→ EXERCISE DIRECTIONS:
Scan the lines below; pull out those with "group".

→ Saved entries:
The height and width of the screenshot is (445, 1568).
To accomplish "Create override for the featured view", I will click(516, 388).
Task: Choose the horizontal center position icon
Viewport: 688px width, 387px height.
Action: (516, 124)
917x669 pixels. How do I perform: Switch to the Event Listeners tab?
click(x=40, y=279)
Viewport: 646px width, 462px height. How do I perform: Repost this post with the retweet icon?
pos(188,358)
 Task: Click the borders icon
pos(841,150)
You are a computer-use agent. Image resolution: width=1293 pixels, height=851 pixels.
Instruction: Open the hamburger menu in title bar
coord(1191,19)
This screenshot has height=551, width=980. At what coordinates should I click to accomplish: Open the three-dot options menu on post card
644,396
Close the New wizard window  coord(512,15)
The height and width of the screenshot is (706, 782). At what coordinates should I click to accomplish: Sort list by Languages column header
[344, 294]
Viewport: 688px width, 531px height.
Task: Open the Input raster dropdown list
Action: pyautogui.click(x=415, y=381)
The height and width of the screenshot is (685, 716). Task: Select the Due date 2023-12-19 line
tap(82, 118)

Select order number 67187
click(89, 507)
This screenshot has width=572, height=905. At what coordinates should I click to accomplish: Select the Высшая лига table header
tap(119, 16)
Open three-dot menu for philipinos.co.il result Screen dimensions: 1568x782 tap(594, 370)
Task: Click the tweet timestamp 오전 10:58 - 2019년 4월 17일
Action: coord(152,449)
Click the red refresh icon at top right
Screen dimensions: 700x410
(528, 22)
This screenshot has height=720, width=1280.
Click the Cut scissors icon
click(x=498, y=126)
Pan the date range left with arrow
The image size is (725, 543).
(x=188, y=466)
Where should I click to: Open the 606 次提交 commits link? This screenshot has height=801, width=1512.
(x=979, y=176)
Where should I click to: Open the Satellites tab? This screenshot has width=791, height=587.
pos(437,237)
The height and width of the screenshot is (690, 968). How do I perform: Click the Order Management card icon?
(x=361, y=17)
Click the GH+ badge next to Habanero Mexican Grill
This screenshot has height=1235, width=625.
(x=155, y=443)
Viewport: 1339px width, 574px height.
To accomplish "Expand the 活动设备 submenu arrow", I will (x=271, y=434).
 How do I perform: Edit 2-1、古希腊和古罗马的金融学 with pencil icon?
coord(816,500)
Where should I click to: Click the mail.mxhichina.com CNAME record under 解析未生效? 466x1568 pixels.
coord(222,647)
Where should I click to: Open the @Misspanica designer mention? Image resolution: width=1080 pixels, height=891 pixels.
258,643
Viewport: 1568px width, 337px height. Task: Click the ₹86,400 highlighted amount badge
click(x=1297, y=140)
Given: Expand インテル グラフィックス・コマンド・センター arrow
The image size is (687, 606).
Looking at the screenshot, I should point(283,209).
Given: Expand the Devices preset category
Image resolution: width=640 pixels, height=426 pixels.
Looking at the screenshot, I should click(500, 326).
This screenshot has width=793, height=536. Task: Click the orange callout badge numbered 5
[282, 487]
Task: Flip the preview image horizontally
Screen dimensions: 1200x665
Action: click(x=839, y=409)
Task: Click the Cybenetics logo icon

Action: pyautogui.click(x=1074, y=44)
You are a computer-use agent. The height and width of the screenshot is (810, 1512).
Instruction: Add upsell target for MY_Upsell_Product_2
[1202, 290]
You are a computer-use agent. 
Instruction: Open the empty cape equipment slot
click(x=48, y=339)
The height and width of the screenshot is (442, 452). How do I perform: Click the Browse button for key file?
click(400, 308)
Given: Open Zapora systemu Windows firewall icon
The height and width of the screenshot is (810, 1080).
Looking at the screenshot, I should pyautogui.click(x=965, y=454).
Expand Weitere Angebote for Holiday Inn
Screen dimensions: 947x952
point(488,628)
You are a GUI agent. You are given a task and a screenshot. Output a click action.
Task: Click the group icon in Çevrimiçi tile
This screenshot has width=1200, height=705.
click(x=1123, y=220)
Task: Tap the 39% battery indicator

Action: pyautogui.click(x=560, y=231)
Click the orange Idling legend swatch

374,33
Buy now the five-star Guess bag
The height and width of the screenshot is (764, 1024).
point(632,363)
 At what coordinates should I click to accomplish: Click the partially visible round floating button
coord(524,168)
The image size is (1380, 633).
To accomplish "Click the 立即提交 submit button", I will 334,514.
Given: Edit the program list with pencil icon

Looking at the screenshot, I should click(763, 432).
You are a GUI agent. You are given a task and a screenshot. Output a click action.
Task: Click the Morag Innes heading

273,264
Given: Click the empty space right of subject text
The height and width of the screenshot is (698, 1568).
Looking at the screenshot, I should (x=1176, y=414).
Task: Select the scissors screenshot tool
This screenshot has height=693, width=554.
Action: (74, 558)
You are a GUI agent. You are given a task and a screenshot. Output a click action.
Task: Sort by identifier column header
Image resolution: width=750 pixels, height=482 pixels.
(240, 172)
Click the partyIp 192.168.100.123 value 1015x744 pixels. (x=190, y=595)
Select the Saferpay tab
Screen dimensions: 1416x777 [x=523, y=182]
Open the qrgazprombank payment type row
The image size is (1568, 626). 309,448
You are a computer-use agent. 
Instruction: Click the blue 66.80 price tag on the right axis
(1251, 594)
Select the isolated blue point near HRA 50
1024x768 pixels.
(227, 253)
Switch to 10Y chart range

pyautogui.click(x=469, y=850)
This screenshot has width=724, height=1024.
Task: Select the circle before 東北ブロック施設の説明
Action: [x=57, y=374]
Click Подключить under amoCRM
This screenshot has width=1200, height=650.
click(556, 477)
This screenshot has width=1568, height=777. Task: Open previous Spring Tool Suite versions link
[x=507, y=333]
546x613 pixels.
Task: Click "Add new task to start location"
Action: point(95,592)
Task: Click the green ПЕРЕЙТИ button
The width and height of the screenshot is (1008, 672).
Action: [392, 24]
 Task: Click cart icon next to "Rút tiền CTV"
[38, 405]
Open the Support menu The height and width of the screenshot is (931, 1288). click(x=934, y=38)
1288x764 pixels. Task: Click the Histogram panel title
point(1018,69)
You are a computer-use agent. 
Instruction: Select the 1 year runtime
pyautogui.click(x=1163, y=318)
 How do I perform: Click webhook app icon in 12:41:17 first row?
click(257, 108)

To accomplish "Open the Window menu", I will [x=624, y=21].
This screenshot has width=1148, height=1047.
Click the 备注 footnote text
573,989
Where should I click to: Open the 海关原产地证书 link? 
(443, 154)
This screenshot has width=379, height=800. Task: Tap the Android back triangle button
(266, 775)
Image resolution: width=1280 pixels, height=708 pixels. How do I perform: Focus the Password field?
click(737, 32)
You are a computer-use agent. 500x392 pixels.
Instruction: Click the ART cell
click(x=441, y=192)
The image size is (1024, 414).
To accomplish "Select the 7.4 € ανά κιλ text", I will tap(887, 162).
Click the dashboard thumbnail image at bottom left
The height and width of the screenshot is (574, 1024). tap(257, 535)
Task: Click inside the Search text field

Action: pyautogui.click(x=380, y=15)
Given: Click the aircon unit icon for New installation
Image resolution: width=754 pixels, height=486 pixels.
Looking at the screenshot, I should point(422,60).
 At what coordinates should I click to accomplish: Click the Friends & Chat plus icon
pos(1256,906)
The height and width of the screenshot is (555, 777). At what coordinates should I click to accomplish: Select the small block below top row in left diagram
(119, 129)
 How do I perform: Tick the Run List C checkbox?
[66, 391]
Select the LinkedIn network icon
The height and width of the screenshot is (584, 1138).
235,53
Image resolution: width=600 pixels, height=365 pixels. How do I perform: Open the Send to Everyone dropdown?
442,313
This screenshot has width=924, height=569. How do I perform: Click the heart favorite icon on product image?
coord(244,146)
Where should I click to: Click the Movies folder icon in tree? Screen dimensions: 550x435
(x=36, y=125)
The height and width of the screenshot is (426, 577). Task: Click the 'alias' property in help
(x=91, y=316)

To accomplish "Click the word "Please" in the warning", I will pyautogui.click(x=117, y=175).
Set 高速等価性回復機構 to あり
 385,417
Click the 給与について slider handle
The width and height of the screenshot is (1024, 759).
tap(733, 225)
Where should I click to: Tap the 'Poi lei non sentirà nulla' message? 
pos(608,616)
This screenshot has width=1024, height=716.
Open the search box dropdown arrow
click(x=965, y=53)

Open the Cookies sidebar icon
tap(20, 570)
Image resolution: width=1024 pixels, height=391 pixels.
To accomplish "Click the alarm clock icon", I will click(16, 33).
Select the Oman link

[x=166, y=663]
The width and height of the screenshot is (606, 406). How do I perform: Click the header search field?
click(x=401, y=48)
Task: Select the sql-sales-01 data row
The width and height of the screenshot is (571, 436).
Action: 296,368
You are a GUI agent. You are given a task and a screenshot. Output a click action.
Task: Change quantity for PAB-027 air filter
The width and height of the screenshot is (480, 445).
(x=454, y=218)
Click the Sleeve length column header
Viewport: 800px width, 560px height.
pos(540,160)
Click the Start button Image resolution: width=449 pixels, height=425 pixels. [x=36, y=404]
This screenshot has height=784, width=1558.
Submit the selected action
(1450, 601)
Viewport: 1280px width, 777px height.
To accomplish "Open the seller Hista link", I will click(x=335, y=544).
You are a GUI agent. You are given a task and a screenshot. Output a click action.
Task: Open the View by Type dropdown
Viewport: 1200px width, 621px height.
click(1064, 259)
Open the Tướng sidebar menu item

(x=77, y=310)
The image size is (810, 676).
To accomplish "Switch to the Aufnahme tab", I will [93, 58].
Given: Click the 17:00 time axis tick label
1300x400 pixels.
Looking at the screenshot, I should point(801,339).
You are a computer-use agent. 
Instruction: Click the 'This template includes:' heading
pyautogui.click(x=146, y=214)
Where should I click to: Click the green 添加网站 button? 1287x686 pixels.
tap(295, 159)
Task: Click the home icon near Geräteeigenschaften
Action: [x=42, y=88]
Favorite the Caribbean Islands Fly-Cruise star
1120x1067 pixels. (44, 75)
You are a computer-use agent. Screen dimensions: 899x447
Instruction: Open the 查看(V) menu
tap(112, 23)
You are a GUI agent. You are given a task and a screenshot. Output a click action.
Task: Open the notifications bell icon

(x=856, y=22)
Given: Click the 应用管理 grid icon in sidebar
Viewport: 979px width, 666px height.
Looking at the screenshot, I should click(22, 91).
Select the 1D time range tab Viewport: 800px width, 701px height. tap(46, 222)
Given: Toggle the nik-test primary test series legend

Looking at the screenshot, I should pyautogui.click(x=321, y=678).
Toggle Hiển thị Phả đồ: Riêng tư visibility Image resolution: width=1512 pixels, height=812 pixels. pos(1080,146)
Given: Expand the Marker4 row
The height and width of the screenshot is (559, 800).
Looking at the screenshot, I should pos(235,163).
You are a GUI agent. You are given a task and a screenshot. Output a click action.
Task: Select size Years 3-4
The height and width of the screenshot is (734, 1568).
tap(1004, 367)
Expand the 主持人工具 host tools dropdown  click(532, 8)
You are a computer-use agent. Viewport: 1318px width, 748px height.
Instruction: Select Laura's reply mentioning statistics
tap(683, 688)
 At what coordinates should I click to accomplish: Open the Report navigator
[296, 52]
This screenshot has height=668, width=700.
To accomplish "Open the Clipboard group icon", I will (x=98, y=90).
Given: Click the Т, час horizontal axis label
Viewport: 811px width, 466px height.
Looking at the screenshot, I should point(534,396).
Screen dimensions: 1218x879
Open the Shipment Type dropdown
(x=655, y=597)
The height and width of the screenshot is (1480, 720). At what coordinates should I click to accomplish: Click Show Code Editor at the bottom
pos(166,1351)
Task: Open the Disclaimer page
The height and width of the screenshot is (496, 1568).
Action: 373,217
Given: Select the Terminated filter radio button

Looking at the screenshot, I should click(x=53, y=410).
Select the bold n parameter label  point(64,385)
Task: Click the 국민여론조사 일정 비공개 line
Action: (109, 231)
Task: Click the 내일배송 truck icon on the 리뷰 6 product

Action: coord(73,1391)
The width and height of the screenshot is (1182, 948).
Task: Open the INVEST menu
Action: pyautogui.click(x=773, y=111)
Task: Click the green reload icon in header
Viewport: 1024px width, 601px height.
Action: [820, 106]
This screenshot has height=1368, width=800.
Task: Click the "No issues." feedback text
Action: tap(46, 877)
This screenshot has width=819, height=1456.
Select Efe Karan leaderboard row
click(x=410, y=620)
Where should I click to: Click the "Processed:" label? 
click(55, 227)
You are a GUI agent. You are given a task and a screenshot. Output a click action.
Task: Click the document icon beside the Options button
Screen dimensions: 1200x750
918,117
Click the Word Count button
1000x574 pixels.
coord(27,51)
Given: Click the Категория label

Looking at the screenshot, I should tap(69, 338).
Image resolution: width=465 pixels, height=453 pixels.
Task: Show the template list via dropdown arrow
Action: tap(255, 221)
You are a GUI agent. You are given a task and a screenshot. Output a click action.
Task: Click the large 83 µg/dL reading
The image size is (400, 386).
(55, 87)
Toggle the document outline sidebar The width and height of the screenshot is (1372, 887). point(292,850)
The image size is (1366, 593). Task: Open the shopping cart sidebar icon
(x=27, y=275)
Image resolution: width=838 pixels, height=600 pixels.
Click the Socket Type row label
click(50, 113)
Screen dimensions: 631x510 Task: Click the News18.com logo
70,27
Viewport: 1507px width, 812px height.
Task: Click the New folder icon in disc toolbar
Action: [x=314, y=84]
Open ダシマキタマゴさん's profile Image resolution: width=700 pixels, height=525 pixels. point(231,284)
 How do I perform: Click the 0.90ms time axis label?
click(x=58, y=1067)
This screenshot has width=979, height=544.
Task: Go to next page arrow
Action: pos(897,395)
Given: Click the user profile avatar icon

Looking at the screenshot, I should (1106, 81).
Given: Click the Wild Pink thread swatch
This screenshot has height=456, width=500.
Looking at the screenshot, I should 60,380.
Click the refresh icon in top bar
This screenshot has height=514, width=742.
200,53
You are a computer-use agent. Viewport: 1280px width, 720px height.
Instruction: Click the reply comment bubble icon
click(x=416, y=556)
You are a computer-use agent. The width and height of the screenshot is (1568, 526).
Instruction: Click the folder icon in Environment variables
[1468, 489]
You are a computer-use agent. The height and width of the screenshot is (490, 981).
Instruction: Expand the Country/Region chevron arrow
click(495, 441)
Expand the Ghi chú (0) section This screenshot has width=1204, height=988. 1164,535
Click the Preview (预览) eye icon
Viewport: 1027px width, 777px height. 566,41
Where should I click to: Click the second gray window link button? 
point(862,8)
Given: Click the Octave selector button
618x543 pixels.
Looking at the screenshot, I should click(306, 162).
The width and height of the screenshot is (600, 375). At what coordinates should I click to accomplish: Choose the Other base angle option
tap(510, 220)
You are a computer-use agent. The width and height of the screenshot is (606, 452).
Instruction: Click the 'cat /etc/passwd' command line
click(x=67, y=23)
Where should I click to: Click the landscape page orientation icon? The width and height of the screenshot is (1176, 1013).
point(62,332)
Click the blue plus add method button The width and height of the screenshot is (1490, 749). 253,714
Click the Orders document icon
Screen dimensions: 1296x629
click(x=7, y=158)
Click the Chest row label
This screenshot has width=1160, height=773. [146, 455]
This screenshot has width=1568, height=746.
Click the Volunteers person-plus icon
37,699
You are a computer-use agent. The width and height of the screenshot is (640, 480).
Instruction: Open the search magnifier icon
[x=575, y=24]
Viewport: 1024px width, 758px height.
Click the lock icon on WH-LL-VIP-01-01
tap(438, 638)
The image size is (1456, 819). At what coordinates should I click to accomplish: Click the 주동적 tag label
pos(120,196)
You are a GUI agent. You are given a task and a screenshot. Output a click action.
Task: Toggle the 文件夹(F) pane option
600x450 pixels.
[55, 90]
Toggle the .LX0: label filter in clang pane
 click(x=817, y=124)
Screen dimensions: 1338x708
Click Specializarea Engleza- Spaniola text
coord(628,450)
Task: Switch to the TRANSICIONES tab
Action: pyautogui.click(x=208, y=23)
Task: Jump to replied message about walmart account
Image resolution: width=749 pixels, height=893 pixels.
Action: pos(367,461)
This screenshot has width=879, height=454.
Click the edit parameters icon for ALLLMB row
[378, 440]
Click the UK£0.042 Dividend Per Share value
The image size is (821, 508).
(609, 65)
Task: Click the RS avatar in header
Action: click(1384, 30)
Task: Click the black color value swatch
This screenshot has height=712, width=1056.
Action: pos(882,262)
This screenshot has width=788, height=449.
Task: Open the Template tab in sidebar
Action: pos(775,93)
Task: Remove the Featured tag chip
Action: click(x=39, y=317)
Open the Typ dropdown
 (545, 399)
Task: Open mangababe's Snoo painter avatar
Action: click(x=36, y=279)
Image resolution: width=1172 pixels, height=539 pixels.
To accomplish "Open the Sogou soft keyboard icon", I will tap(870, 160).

→ RESULT OF THE TASK:
Task: Click the group icon in Çevrimiçi tile
To accomplish "Open the Clipboard group icon", I will (x=98, y=90).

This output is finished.